Thirteen members of the European Academy of Dermatology and Venereology Task Forces conducted a literature search using the PubMed database. Search criteria included keywords “‘acne” and “quality of life” for articles published between 1980 and 2018. Studies required incorporation of HRQoL measurement of acne for inclusion in the study, and review articles, guidelines and protocols were excluded.
A total of 186 papers were selected for final analysis, with 349 papers excluded. Most papers were clinical trials, epidemiologic studies, or studies of QoL instrument validation. For each QoL instrument, investigators summarized and tabulated information regarding its validation, purpose, limitations, and recommendations for improvement.

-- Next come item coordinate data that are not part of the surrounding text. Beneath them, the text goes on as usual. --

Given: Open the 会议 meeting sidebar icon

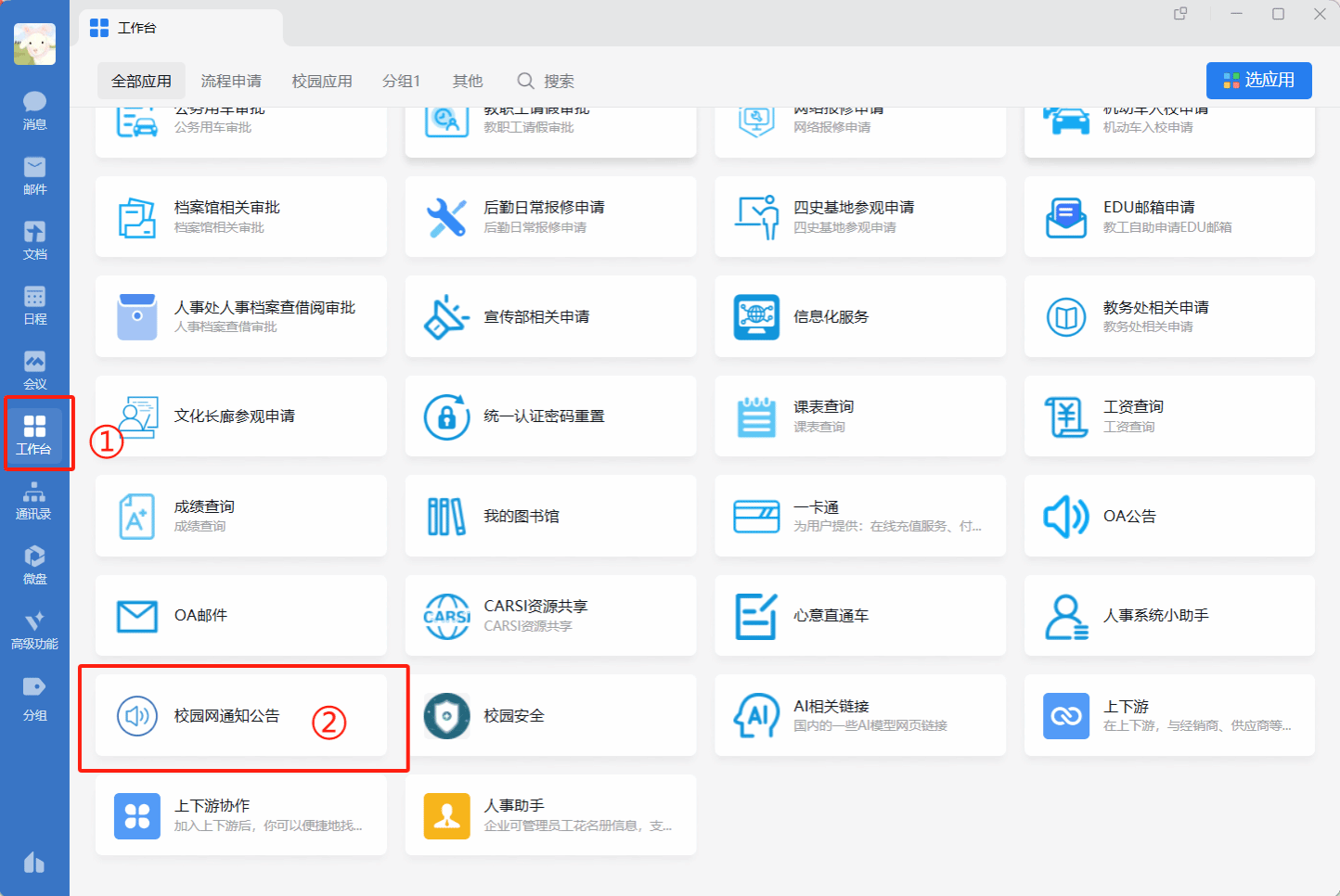Looking at the screenshot, I should click(x=34, y=369).
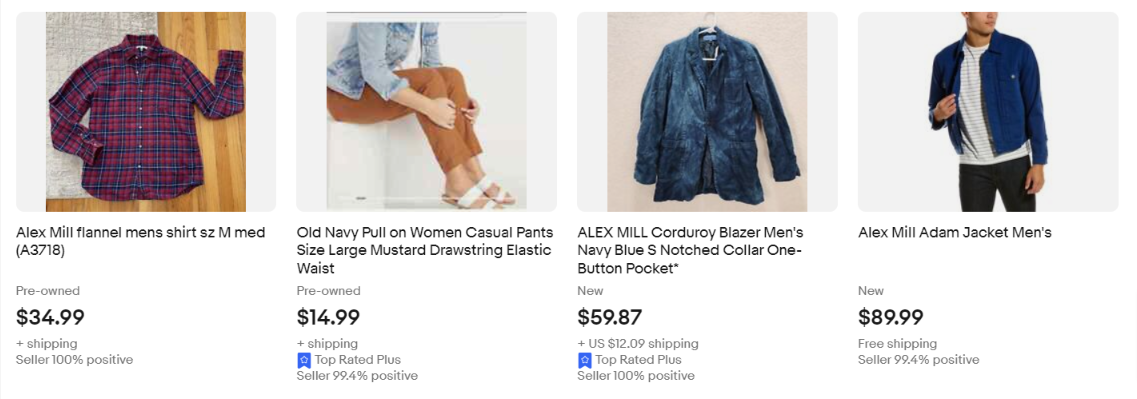This screenshot has width=1137, height=399.
Task: Click the Free shipping text on Adam Jacket
Action: coord(897,343)
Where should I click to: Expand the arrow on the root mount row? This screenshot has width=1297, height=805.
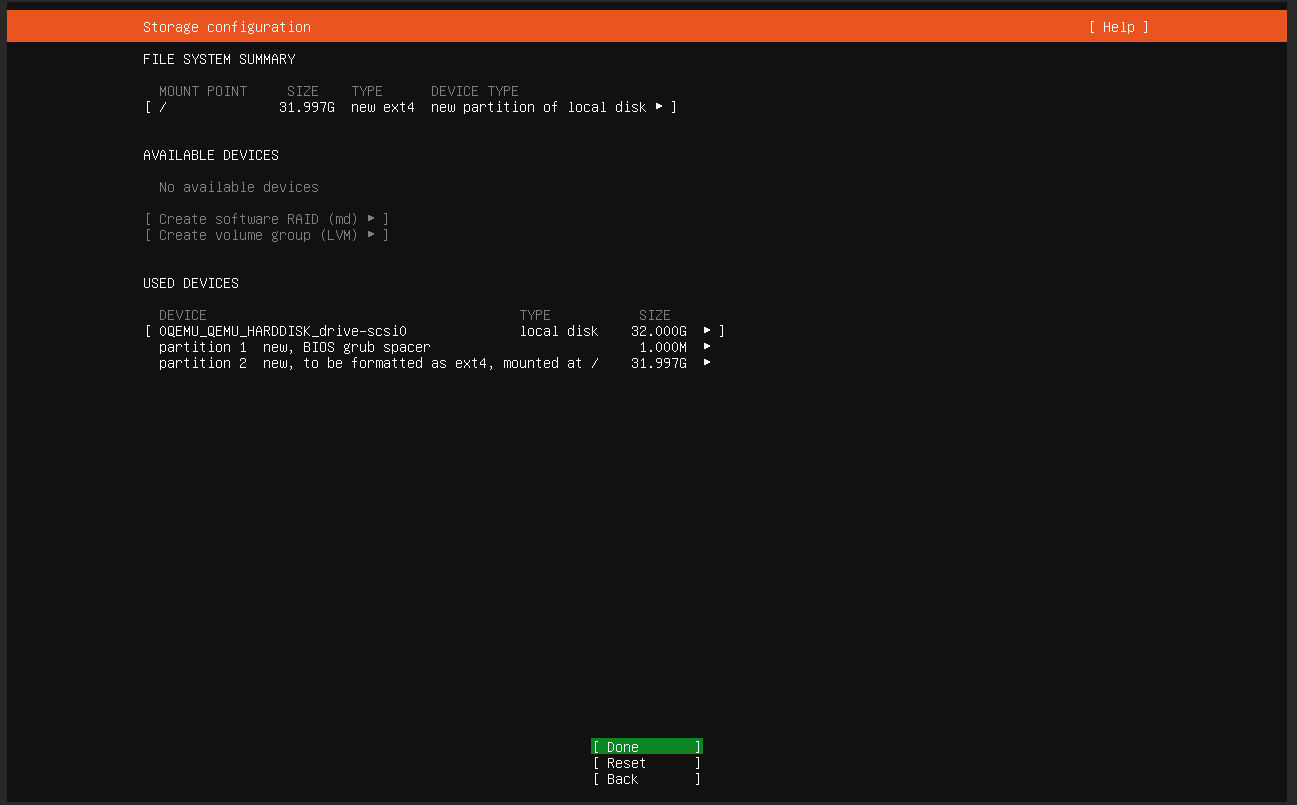pos(659,106)
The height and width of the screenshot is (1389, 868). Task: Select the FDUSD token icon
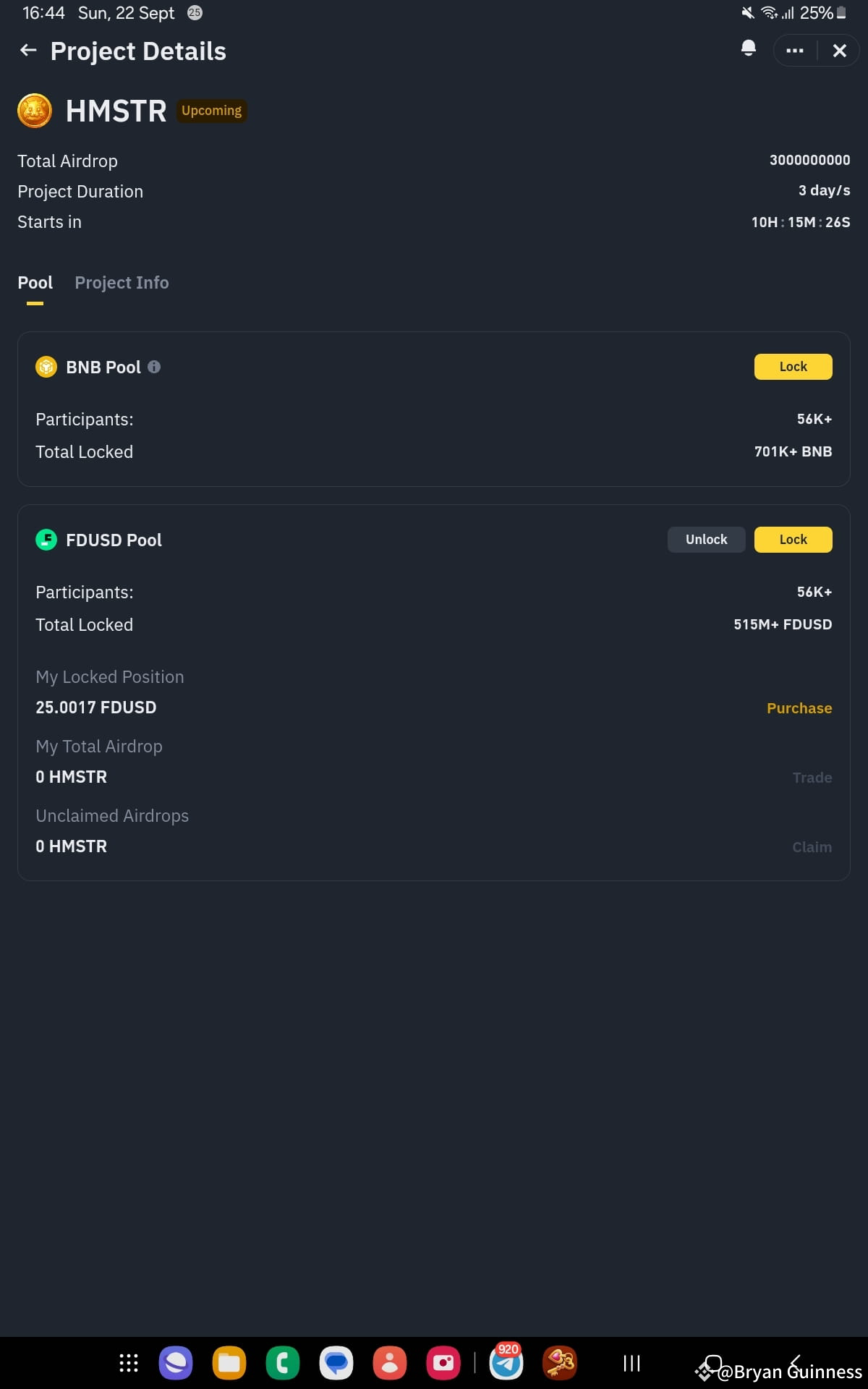46,540
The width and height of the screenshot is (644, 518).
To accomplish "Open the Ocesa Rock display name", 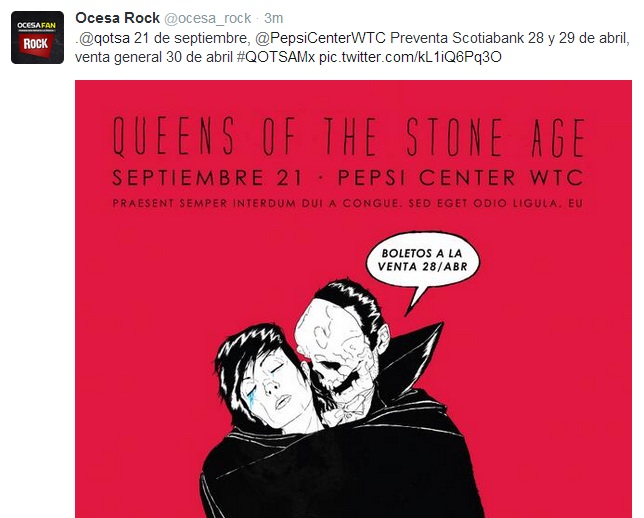I will point(117,18).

Dermatology-specific scales, including Dermatology Life Quality Index and Children’s Dermatology Life Quality Index (DLQUI, CDLQI) and Skindex-29; acne-specific scales including Cardiff Acne Disability Index and Acne-QoL; and generic scales including Short-Form 36-Item Health Survey were recommended for assessment in HRQoL in acne. Each scale was identified as being brief and easy to use during routine clinic visits.

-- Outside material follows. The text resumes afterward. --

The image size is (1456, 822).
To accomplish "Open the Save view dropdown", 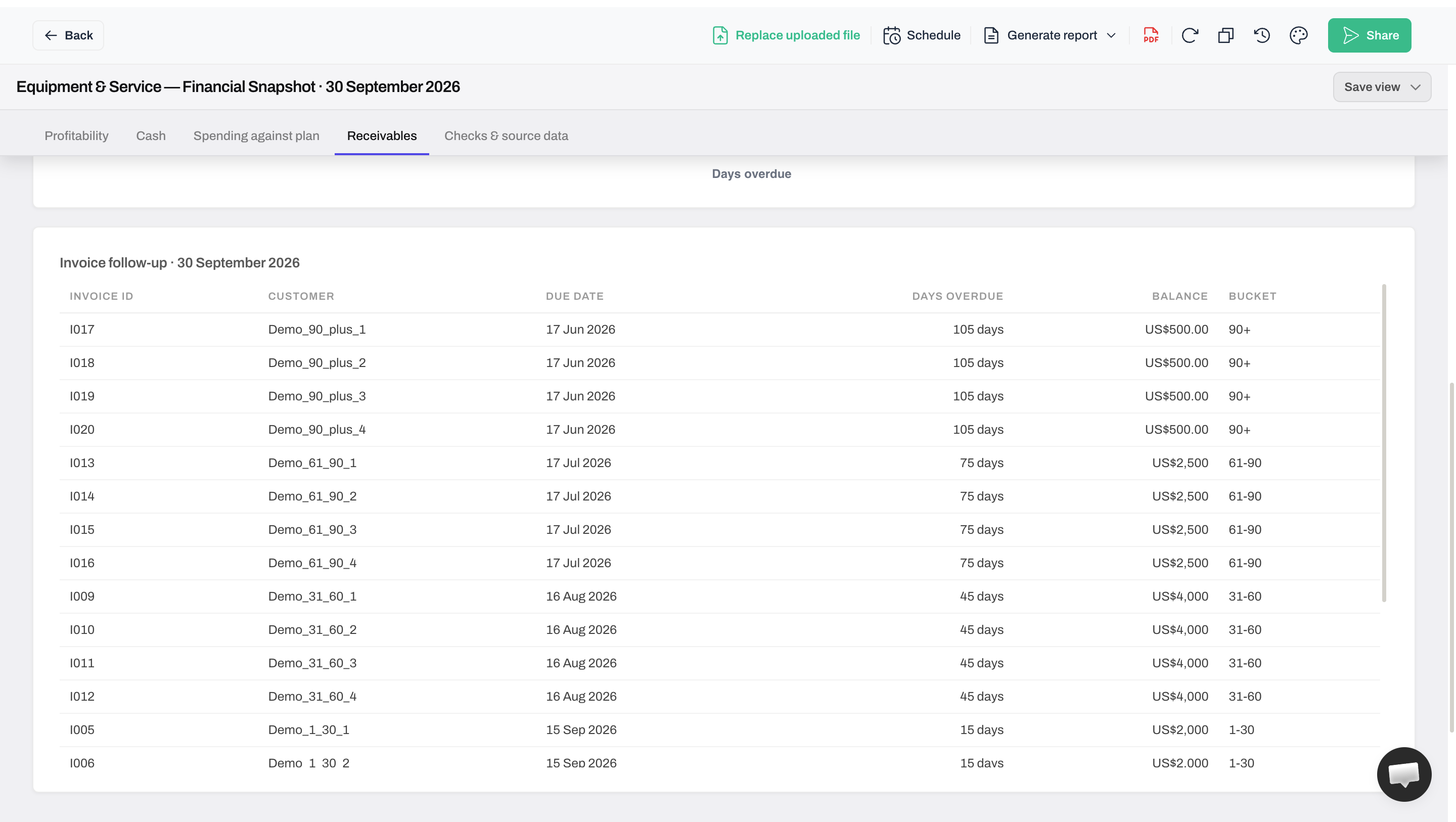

Evidence of impairments in QoL caused by acne was noted across all studies. Reviewers described severe cases of acne as being comparable to dermatologic diseases such as psoriasis regarding QoL effect. Furthermore, an association between impaired QoL and significant psychological problems was consistently noted.

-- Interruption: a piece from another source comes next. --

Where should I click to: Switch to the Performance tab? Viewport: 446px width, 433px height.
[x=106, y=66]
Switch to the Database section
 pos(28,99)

According to the authors, this study may be helpful to dermatologists in selecting appropriate QoL instruments for their practice, while avoiding common pitfalls and errors in implementation. Furthermore, the results emphasize the importance of timely management of acne as well as improved patient education.
Disclosures: Several authors declare affiliations with the pharmaceutical industry.
Chernyshov PV, Zouboulis CC, Tomas-Aragones L, et al. Quality of life measurement in acne. Position Paper of the European Academy of Dermatology and Venereology Task Forces on Quality of Life and Patient Oriented Outcomes and Acne, Rosacea and Hidradenitis Suppurativa. J Eur Acad Dermatol Venereol. 2018;32(2):194-208.